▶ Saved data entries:
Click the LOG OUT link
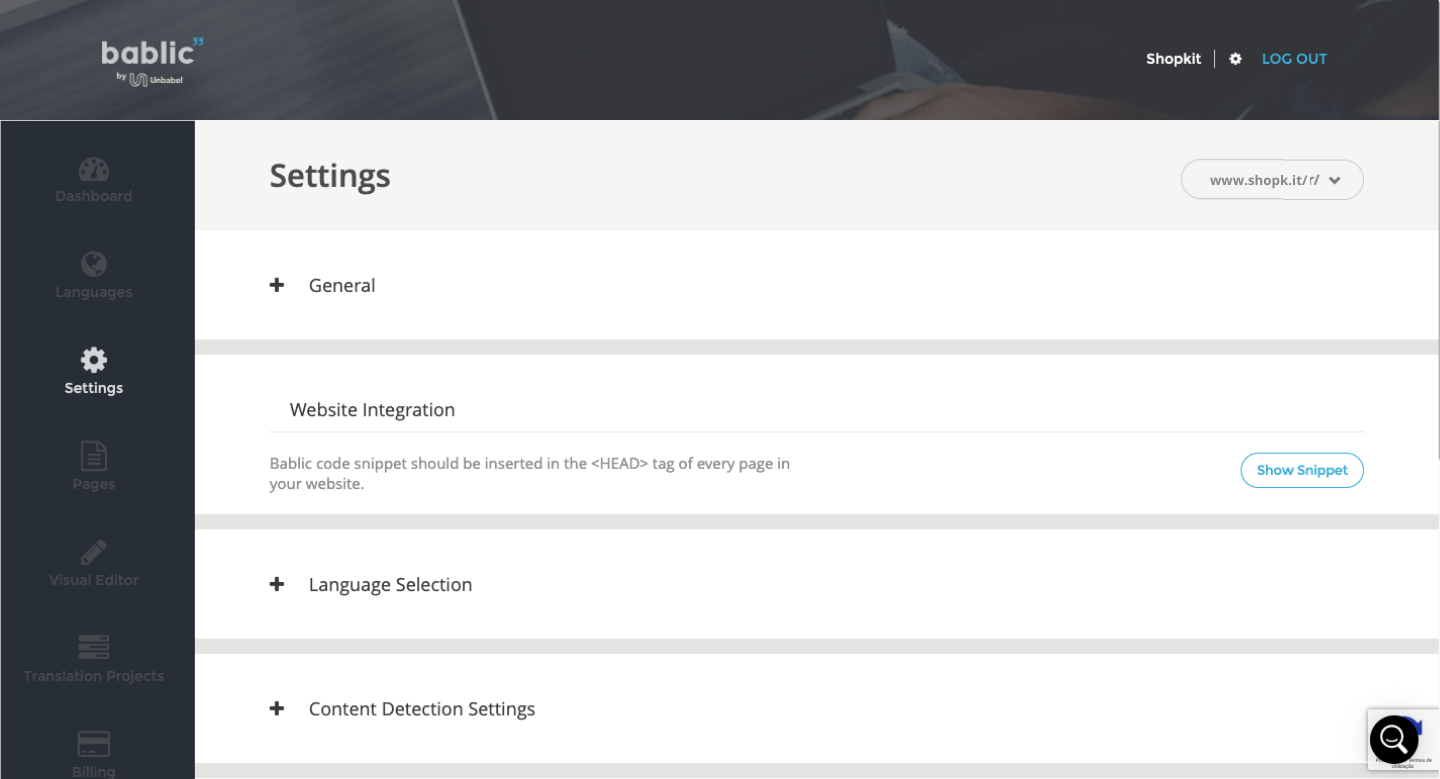(x=1294, y=59)
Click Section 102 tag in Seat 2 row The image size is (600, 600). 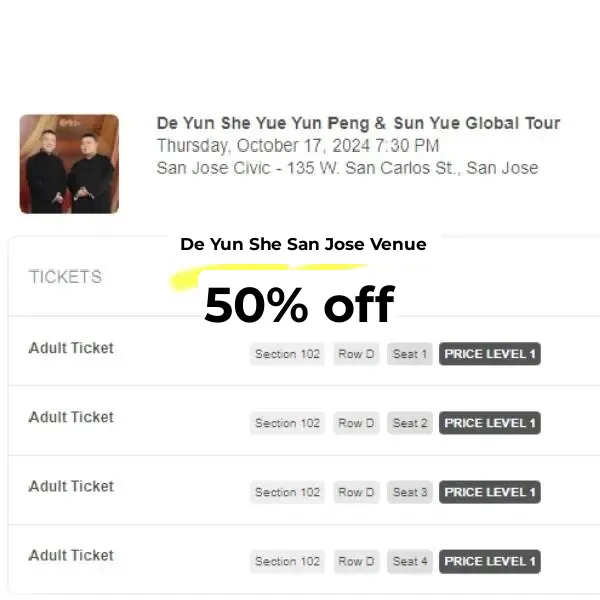[287, 423]
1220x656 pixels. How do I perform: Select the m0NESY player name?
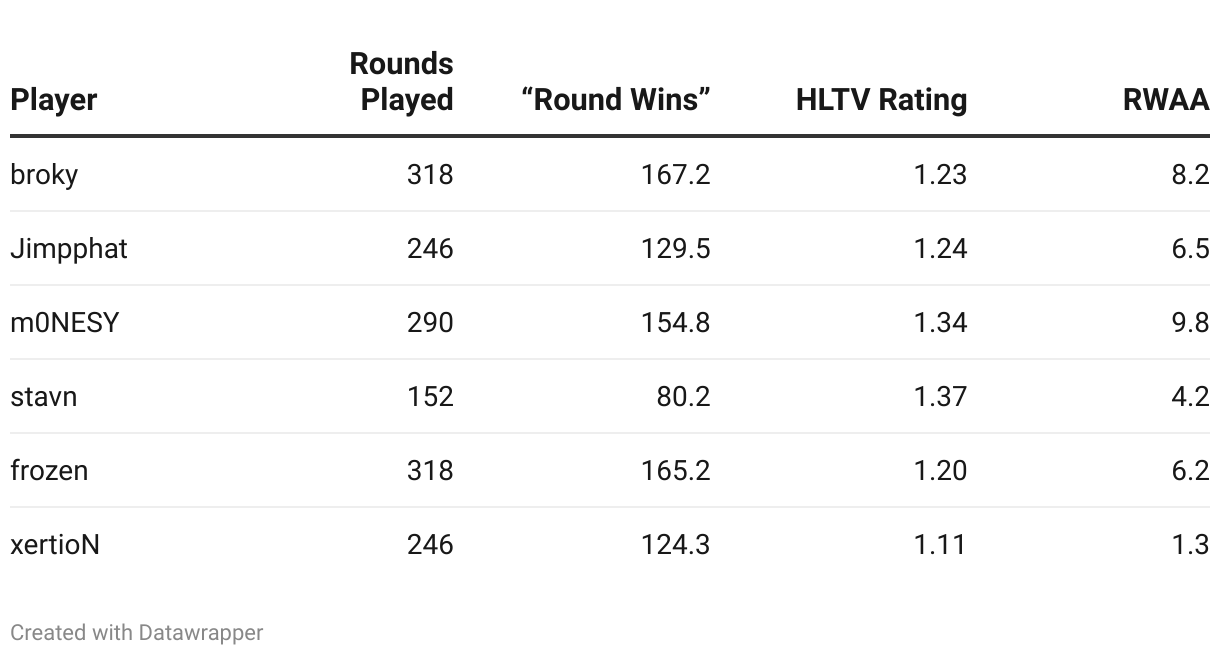click(65, 322)
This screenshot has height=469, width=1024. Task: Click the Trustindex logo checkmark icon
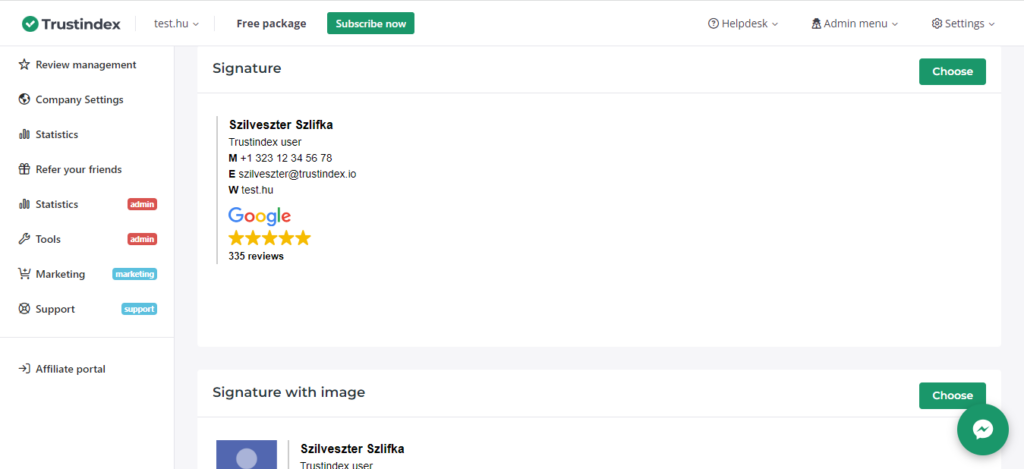coord(30,23)
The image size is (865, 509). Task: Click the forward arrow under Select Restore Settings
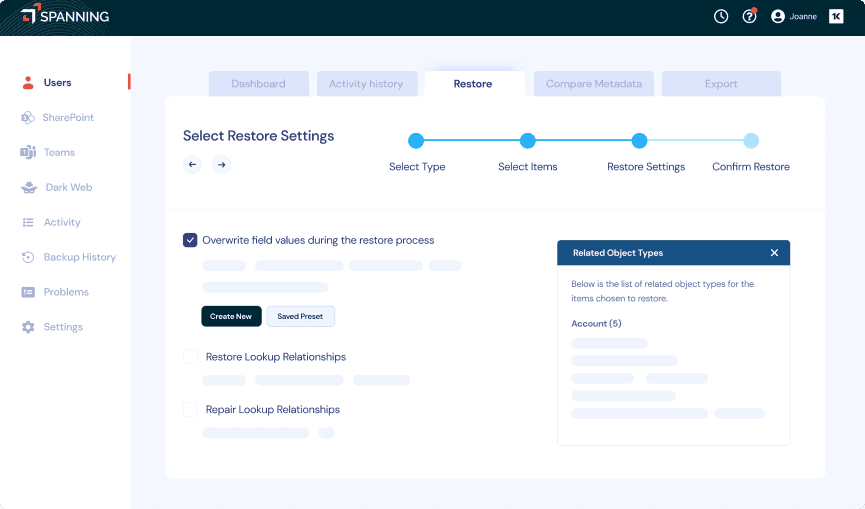[x=222, y=165]
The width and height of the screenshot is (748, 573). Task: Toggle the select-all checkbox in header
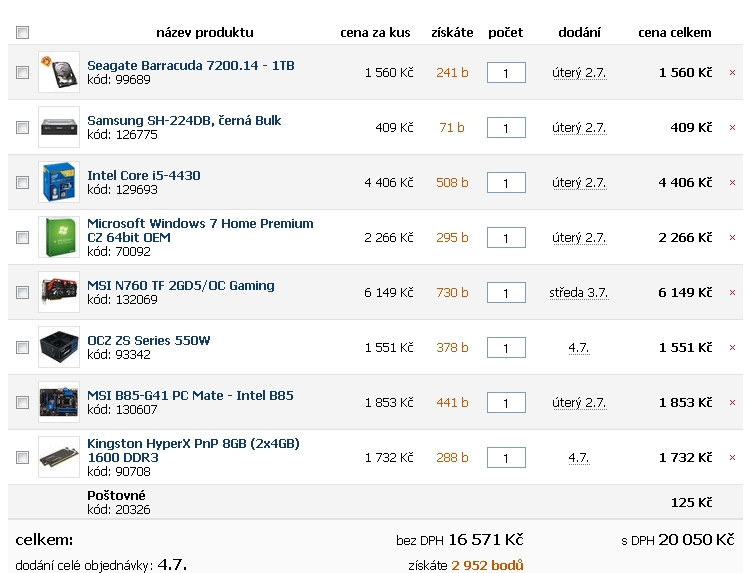tap(23, 33)
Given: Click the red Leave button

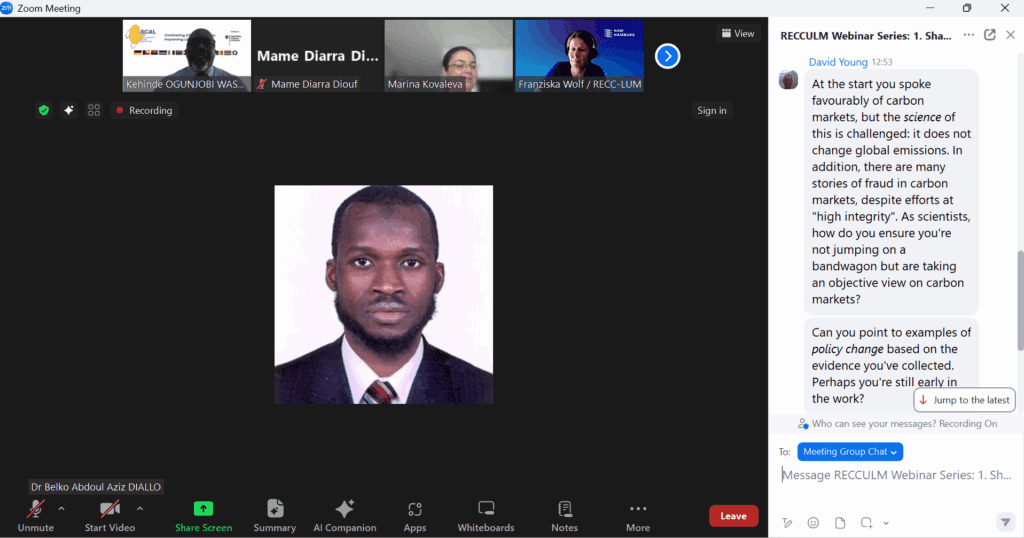Looking at the screenshot, I should (x=733, y=516).
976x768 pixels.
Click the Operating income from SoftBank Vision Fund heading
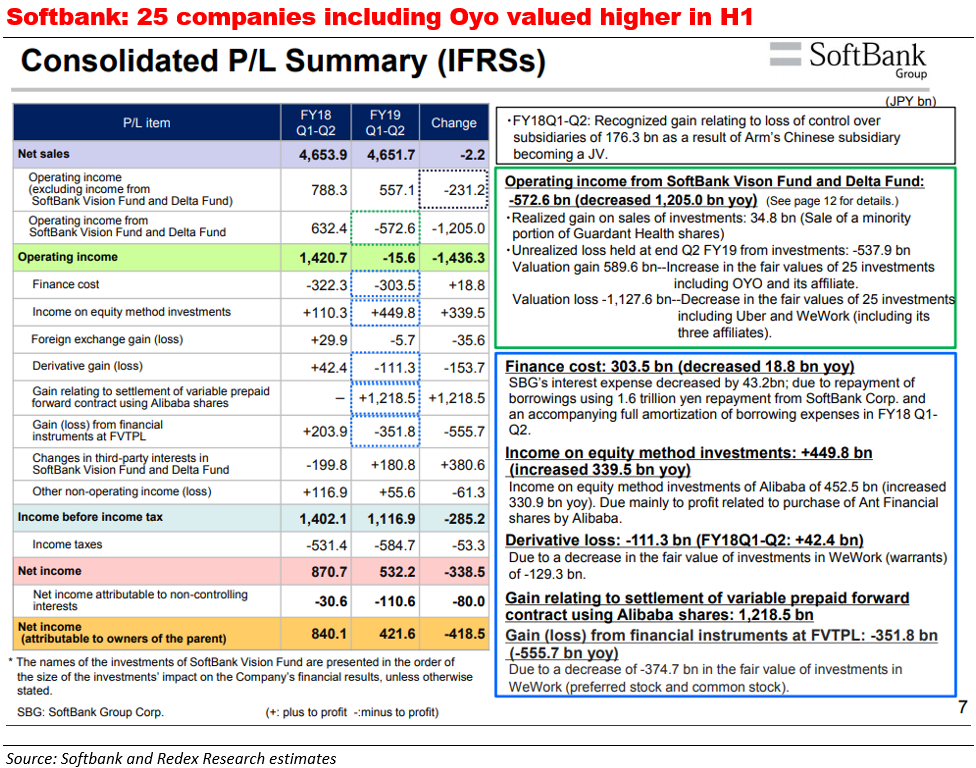pos(715,181)
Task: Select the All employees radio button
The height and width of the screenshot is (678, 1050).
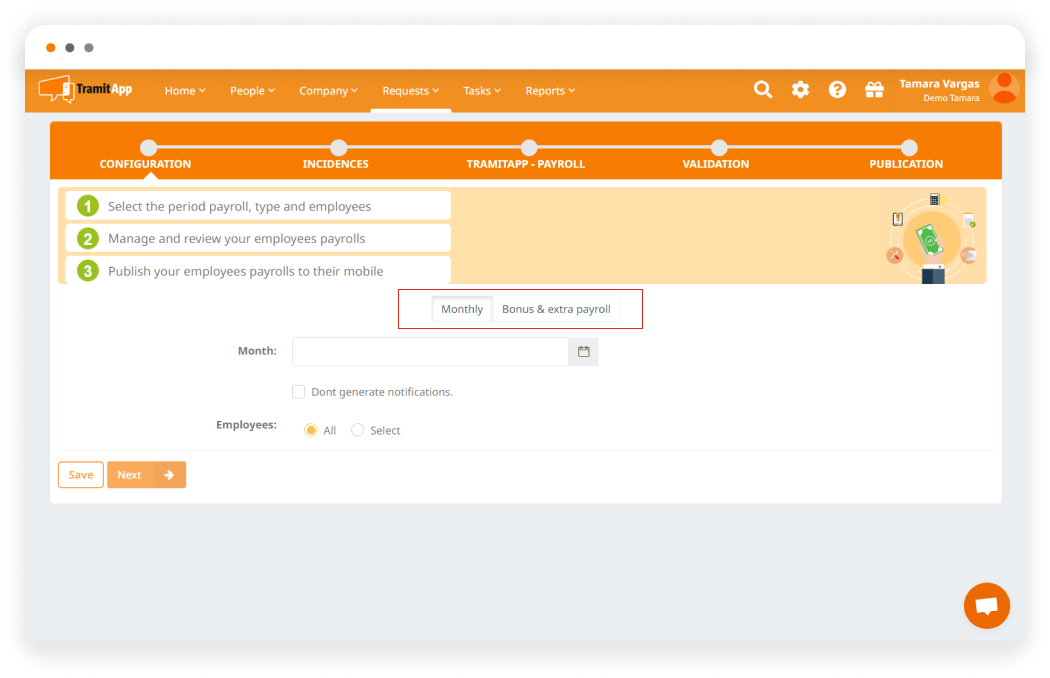Action: point(310,430)
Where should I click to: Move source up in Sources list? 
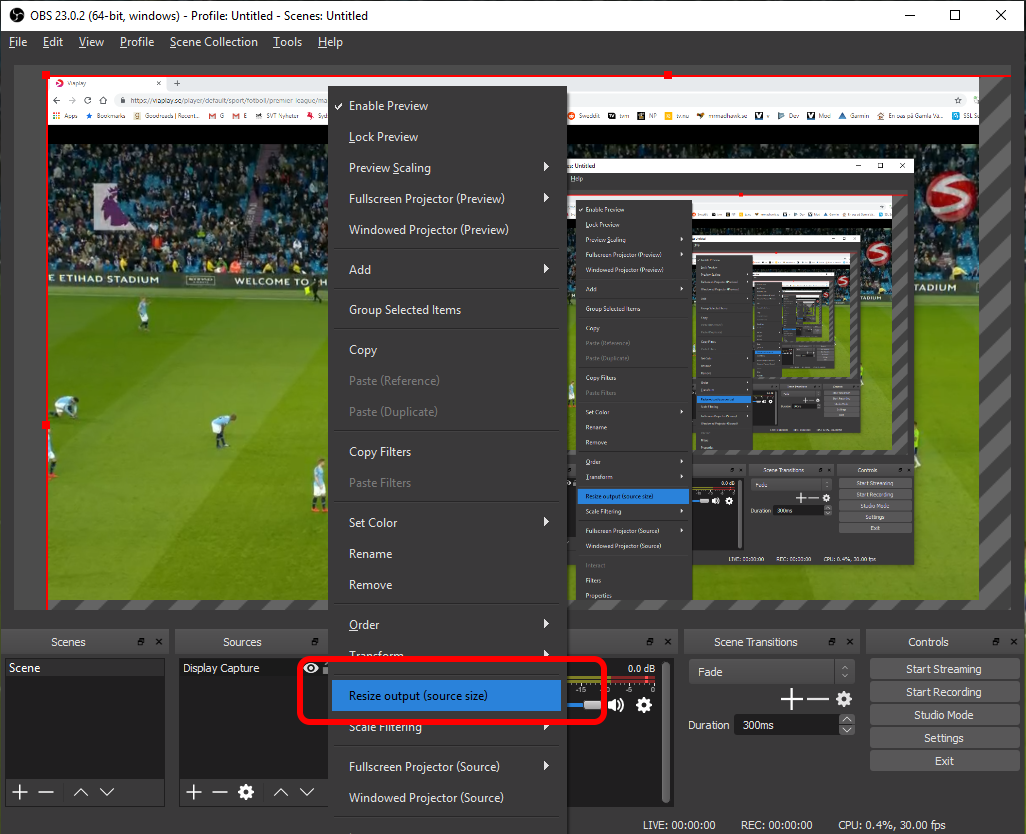click(x=281, y=792)
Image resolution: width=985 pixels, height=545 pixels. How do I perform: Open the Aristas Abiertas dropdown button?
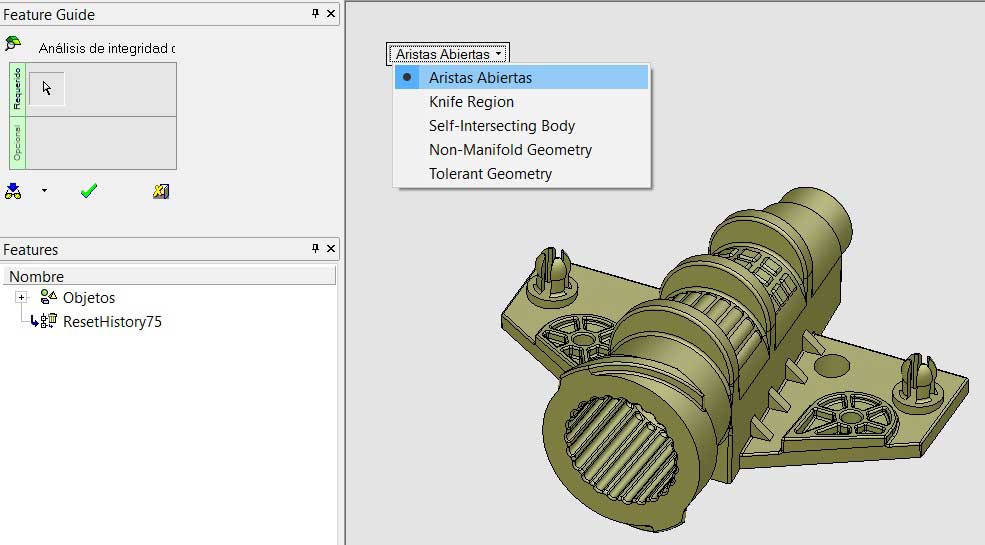click(x=448, y=54)
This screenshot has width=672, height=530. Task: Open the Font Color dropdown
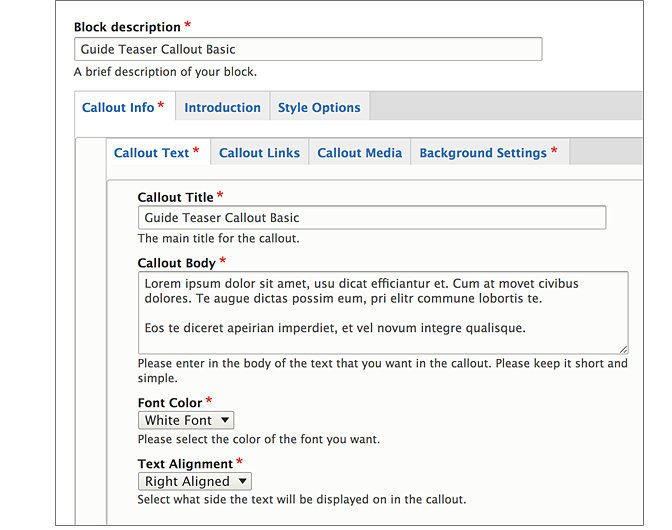(186, 421)
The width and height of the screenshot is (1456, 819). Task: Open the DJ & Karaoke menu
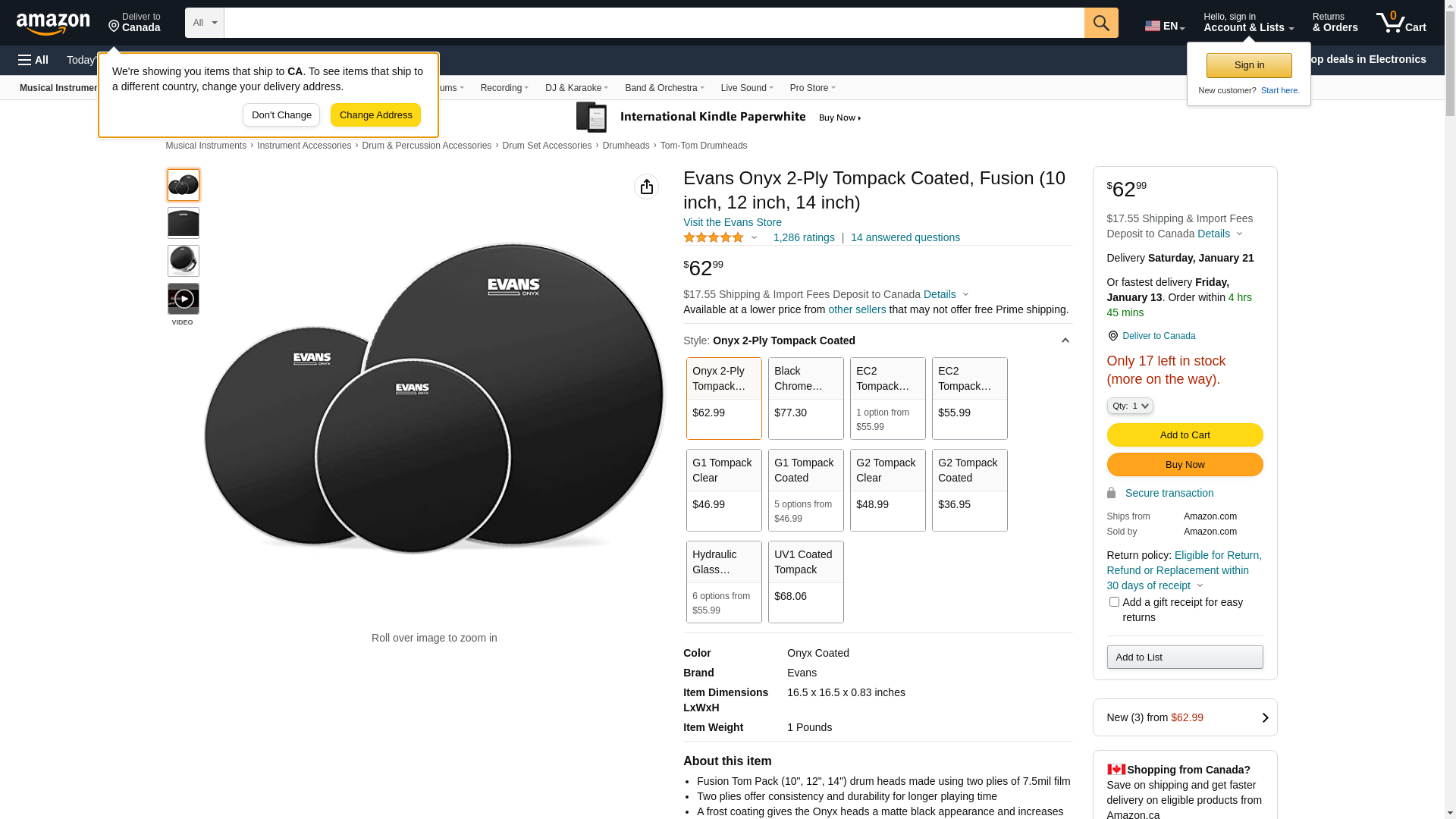coord(576,88)
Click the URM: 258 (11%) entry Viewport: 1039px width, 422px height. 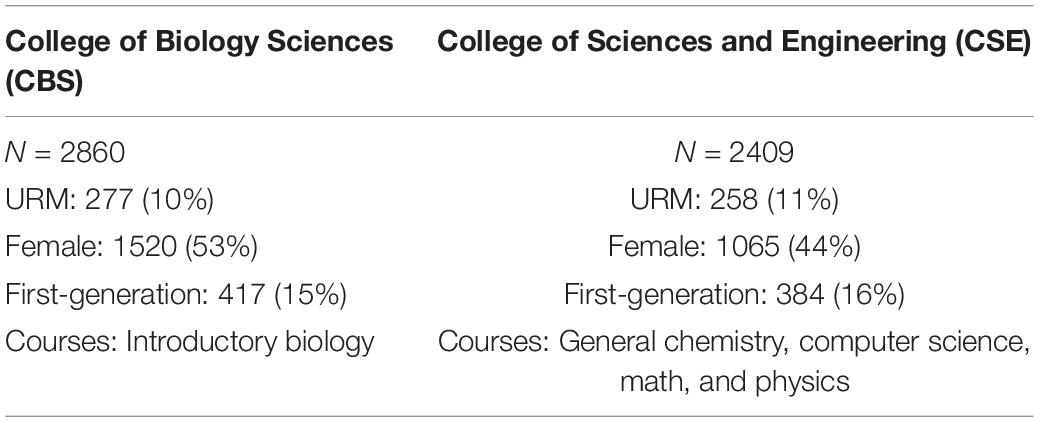point(734,201)
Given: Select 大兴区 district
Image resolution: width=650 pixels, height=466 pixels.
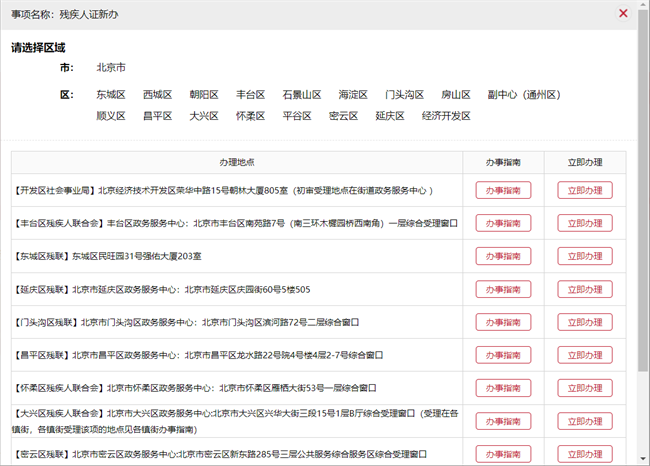Looking at the screenshot, I should [x=204, y=116].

▶ What this task involves: Where the line containing "Image resolution: width=650" appears in the data above, begin there and output every line through the last, exactly and without pictures.

▶ Answer section:
Image resolution: width=650 pixels, height=466 pixels.
Looking at the screenshot, I should [x=204, y=116].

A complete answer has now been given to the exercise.